Somewhat underneath, a muscle has its approach, which extends from the neck to the second rib and is counted among mimic muscles. Above, at the alveolar process and just below the molars, the muscle begins, with the corners of the mouth pulled to the side and lips and cheek pressed against the teeth. He helps suckle by stiffening the cheeks and urges the food between the teeth while chewing.

The inner surface of the lower jaw body

Near the bony ledge, where the two mandibular bones have grown together, are two small, strong bony prominences that serve as a reinforcement and as a point of attachment for two muscles - the muscle that sticks out the tongue and an oral floor muscle. Through this bony reinforcement of the lower jaw breaks in an impact always sideways of the chin area.

Beneath these bony prominences lies a pit for the insertion of the muscle, which is important for opening the mouth. Parallel to the course of the linea obliqua outside runs inside the lower jaw body, a line (linea mylohyoidea), attaches to the floor muscles. Above and below this line there are depressions in which the lower and the lower jaw glands lie.

The lower jaw carries the compartments for the tooth roots in the alveolar arch.
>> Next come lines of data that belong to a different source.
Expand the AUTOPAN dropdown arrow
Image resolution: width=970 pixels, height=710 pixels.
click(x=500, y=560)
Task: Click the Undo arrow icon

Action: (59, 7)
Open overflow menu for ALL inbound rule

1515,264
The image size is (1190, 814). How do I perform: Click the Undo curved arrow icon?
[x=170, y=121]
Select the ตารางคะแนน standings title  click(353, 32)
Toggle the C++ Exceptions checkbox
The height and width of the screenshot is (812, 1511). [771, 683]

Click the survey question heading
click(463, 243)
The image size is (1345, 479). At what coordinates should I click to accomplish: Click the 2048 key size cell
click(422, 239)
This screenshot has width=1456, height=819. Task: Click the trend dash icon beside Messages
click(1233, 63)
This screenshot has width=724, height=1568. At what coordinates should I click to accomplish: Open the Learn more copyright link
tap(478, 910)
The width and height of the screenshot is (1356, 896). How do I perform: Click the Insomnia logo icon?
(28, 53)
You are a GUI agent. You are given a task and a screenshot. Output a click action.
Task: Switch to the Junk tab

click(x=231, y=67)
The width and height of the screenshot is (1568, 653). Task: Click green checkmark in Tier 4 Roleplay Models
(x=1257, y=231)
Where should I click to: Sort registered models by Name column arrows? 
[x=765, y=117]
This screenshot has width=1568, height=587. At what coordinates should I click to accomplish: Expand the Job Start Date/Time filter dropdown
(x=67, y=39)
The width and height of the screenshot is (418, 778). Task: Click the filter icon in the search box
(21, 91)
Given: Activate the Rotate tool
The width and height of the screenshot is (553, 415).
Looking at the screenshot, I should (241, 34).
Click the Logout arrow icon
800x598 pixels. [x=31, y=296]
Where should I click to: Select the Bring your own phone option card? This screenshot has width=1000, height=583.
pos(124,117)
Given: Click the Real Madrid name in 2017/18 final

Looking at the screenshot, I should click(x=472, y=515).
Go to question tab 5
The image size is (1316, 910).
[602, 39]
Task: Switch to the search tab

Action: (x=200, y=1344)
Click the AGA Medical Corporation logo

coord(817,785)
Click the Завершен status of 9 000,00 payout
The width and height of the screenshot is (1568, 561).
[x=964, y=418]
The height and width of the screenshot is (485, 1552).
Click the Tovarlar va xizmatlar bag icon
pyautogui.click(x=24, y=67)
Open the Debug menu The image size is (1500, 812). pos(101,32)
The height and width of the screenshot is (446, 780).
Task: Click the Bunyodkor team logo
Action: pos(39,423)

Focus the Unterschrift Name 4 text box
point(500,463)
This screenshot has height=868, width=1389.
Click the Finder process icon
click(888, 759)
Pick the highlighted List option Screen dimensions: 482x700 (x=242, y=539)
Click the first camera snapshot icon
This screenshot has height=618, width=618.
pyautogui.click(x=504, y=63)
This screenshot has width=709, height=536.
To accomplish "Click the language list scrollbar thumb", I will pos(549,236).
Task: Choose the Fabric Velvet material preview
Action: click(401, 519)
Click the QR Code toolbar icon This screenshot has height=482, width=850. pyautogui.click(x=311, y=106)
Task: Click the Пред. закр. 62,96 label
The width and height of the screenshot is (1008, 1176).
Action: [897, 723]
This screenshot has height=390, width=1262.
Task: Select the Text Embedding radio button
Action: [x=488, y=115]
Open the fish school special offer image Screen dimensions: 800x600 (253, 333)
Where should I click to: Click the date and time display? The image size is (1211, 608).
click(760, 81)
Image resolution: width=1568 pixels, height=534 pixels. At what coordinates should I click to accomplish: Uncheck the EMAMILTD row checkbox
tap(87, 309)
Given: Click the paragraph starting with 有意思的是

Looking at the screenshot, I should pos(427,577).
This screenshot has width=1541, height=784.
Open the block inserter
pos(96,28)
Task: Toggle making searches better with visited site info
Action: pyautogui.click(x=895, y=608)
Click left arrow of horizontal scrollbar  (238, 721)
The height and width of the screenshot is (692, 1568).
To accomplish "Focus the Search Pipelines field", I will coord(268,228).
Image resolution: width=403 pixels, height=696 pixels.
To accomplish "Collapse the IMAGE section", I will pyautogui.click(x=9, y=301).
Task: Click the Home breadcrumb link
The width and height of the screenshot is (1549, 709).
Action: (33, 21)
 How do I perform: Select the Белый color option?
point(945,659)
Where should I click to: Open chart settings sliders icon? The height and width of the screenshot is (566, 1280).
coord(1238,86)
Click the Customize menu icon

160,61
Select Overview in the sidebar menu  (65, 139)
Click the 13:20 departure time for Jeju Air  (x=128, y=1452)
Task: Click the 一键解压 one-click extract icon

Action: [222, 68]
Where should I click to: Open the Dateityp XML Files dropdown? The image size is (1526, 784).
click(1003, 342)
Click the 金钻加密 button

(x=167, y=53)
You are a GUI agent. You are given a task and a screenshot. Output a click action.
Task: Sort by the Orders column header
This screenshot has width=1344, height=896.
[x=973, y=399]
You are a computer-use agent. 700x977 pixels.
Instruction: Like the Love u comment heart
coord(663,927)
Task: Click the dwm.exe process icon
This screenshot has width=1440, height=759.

The individual compartments are - as in the upper jaw - separated by bone septa, in teeth with multiple roots, the individual root fan bones are further divided. The bone of the alveolar process has a structure of fine trabeculae, which transfers the pressure created during chewing from the teeth to the jaws.

The lower jaw branches

The lower jaw branches are distinguished by two projections: the articular process and the ossified approach of the temporal muscle.

The articular process (condylar process) has a condyle and a neck. At the neck, the muscle sets in a pit, pulling the lower jaw forward and to the side. The condyle forms the temporomandibular joint in a pit of the temporal bone, together with an intervertebral disc (meniscus articularis).

The ossified approach of the temporal muscle (coronoid processus) is the second projection on each lower jaw branch. The temporal muscle pulls up the auricle and tenses the skull plate. Also, the muscle, which allows the oral closure and the advancement of the lower jaw, begins at the coronoid process.This extension is pointed in the adult pointed, curved backward in old age.

The lower jaw branches still have numerous indentations, incisions and roughnesses, which serve as average sites for nerves and vessels or attachment points for muscles.

What is the function of the lower jaw?

The lower jaw is the only movable bone of the skull. Through his movements against the upper jaw food bites are chewed and crushed. He also helps with the sound.

Movements of the lower jaw

The mandible can perform various movements: the mandible can be advanced (protrusion) and retracted (retrusion) in addition to opening and closing the mouth, sideways away from the midline and back to the midline.

Where is the lower jaw?

The lower jaw forms the lower part of the facial skull. Its two lateral branches are connected in the temporomandibular joint to the temporal bone.

What problems can the lower jaw cause?

A mandibular fracture may be accompanied by fractures of the tooth roots.

As a Progenie doctors refer to a jaw malposition in which the lower incisors bite over the upper. Those affected have a protruding chin.

In the case of the jaw clamp, the mouth can no longer be opened, and the jaw lock can no longer be closed. Possible causes include inflammatory processes (as in mumps), dislocation (dislocation) or fracture of the temporomandibular joint, scars or tumors.

The salivary glands in the lower jaw may be inflamed or malformed. In addition, tumors and metastases (secondary tumors of malignant tumors) can form here.